The Beauty of Latin

An argument with a friend about the beauty of Latin sent me to Horace.

My initiation into Latin was as a choirboy. Later, my music teacher Denis Fielder took me into the Cambridge Philharmonic Choir, which he then conducted. We sang Bach Passions and Cantatas, Beethoven’s Missa Solemnis, and much else, and I also sang Thomas Tallis and Giovanni Pierluigi da Palestrina (“il principe della musica”, as his statue in the town of his birth near Rome has it) with the Combined Cambridge Choirs under David Willcocks in King’s College Chapel. 
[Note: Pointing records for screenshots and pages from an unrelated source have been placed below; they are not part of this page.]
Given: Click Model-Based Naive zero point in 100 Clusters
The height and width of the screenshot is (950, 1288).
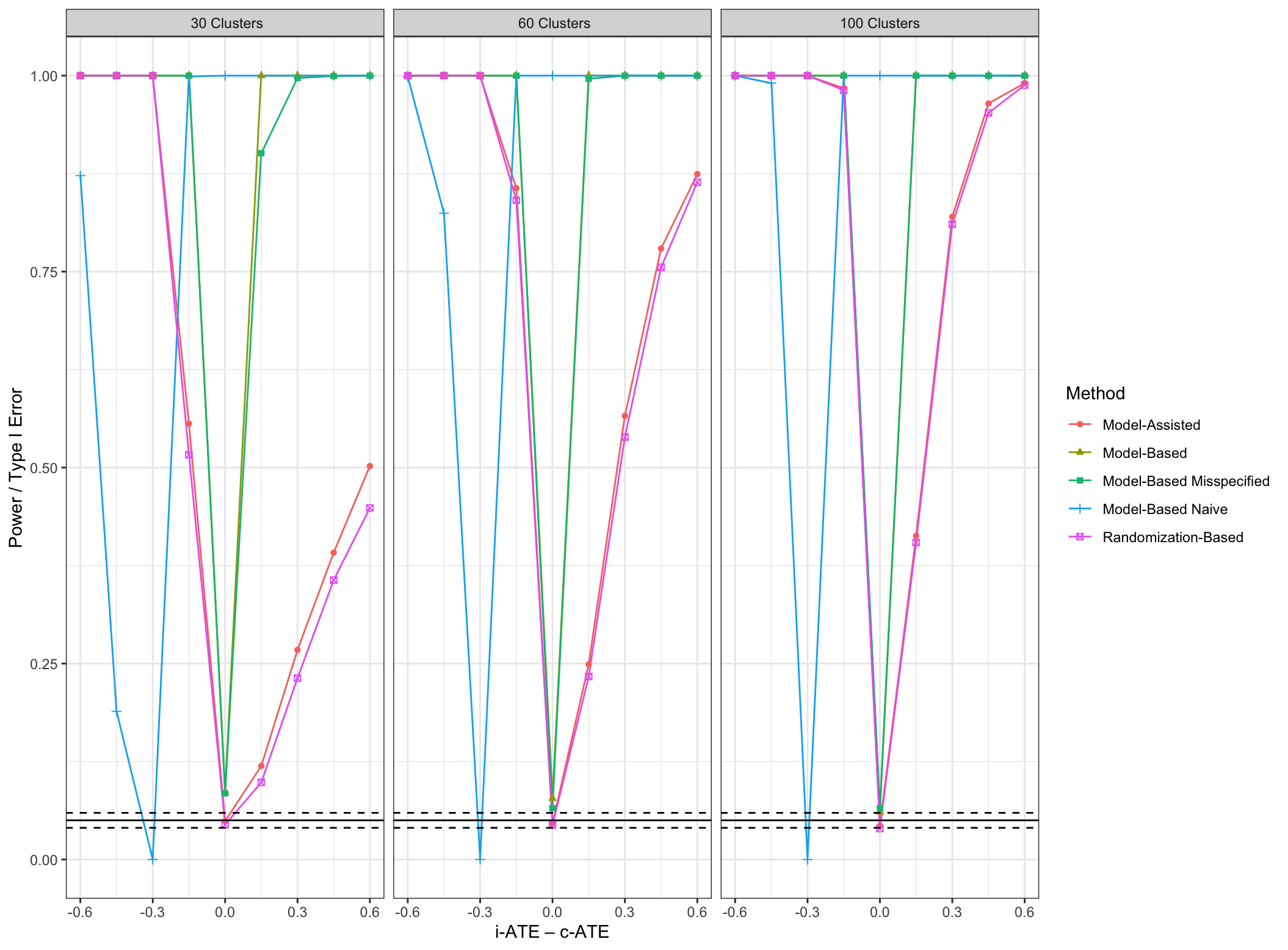Looking at the screenshot, I should click(807, 860).
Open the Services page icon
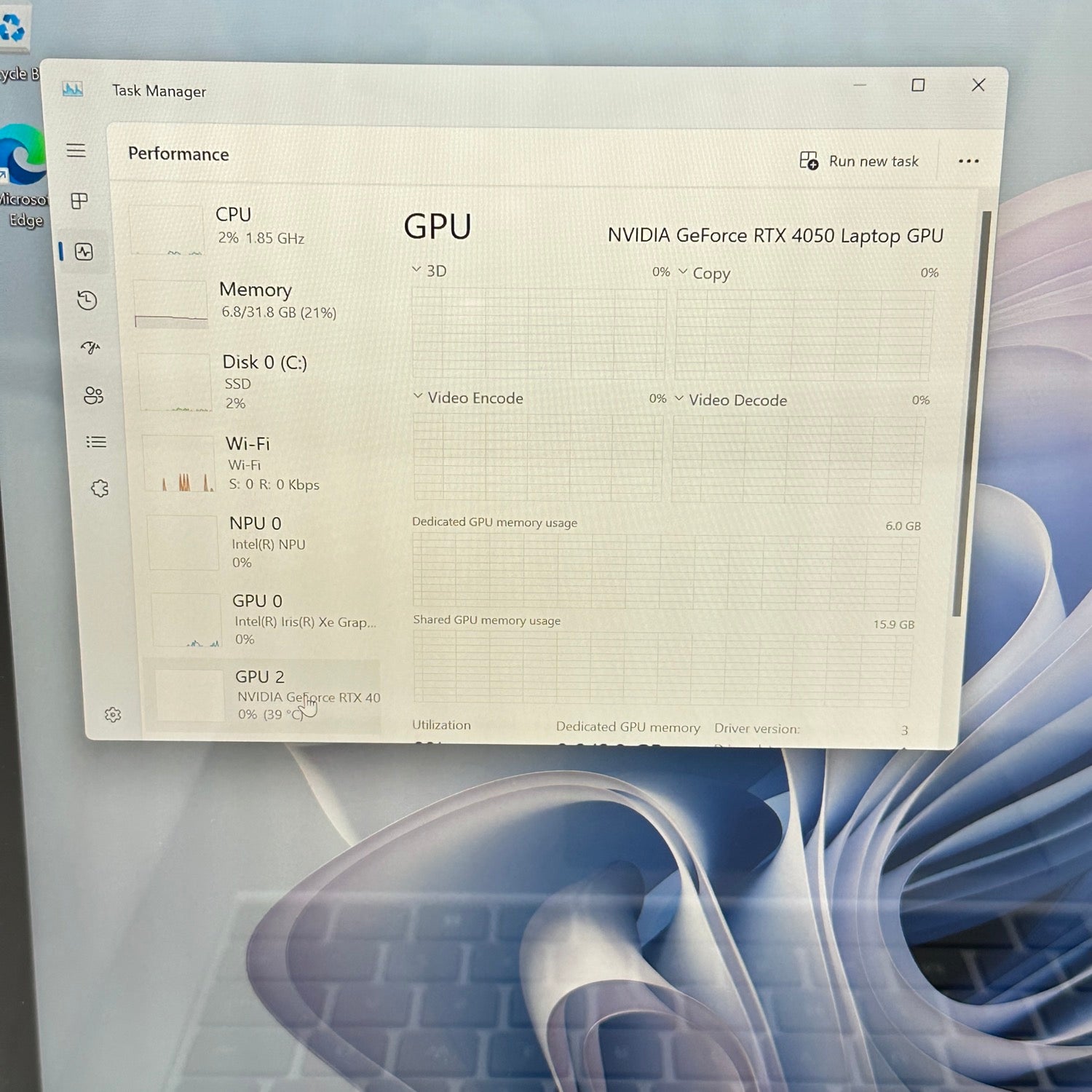Image resolution: width=1092 pixels, height=1092 pixels. click(x=100, y=488)
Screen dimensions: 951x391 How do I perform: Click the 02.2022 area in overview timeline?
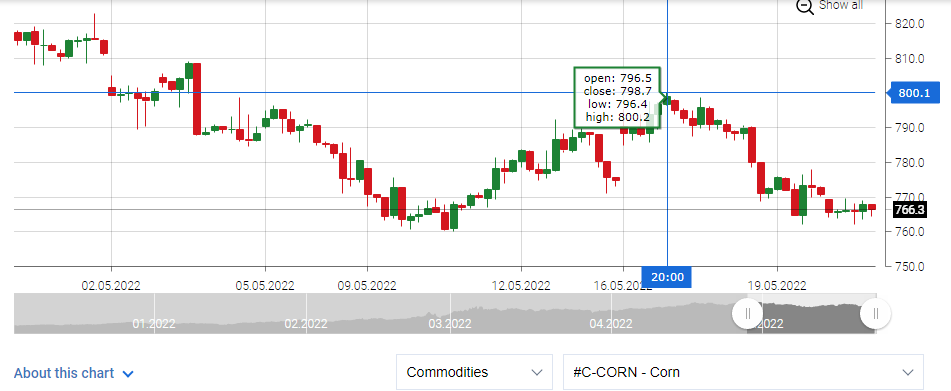tap(306, 324)
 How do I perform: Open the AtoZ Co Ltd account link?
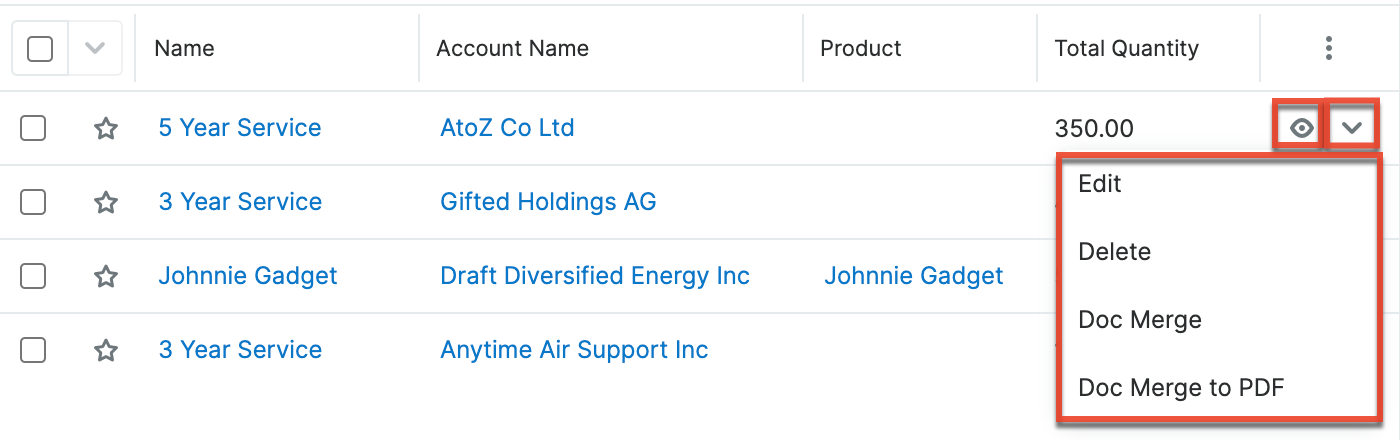[x=507, y=128]
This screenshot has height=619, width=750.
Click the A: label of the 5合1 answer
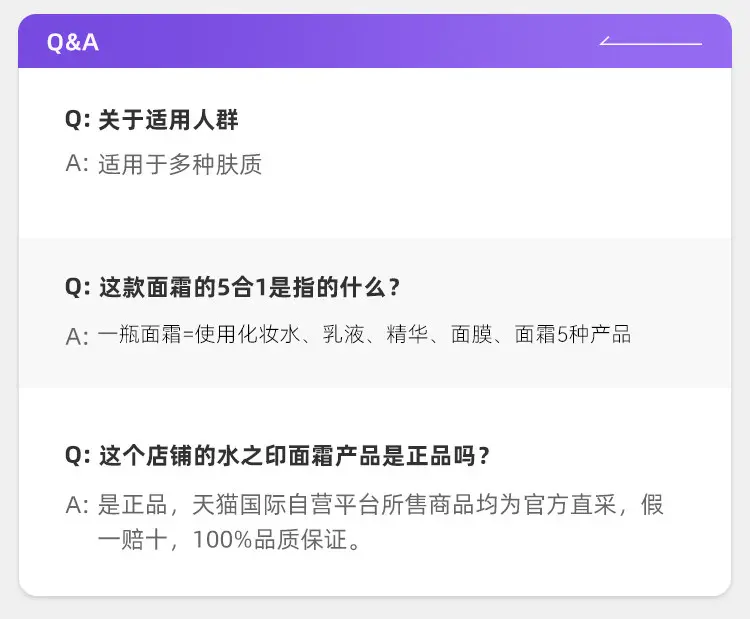(x=77, y=336)
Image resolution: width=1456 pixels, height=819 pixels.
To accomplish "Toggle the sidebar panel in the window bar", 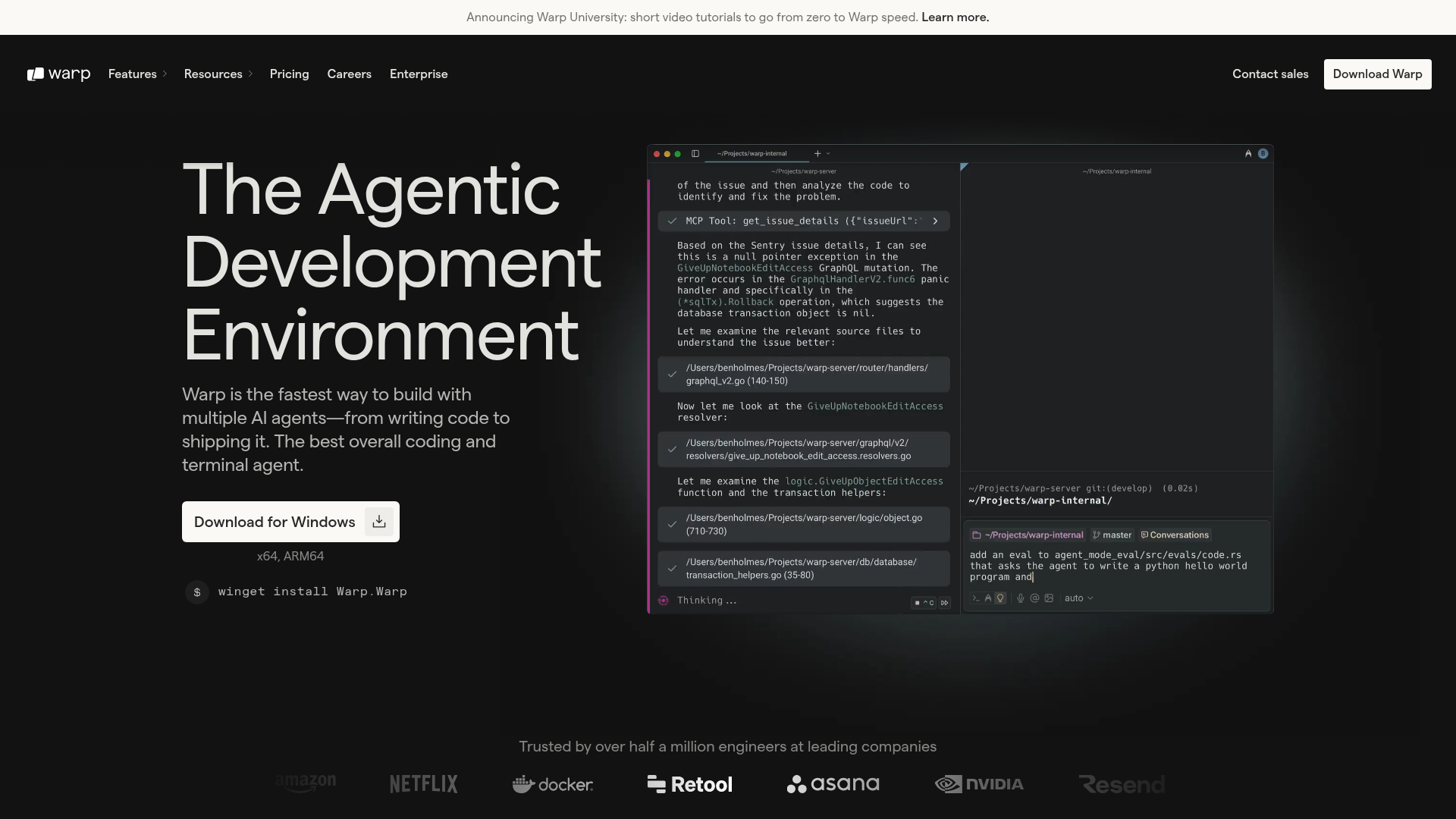I will click(695, 153).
I’ve always loved the sound of Latin. As well as still enjoying many of the Palestrina masses (and those of Tomás Luis de Victoria), I like to read Catullus, Horace, Martial, Ovid in the original but with a good crib when necessary - in the case of Horace, to take the only English example (most of my texts are Italian editions), that of James Michie’s translation of the Odes. I’m sure my schoolmasters would disapprove of my Italian accent when reading Latin, but what can beat the concentrated beauty of a line like “O matre pulchra filia pulchrior” (Horace, Odes, Book I, XVI; “O lovely mother’s yet more lovely daughter…” in Michie’s words) or the painful concision of:

               Odi et amo, quare id faciam, fortasse requiris.

               Nescio, sed fieri sentio et excrucior.

Catullus LXXXV, rendered by Pound as “I hate and love. Why? You may ask but/It beats me. I feel it done to me, and ache”?

Michie and Pound are good, but the music has disappeared: the astonishing "sentio et excrucior".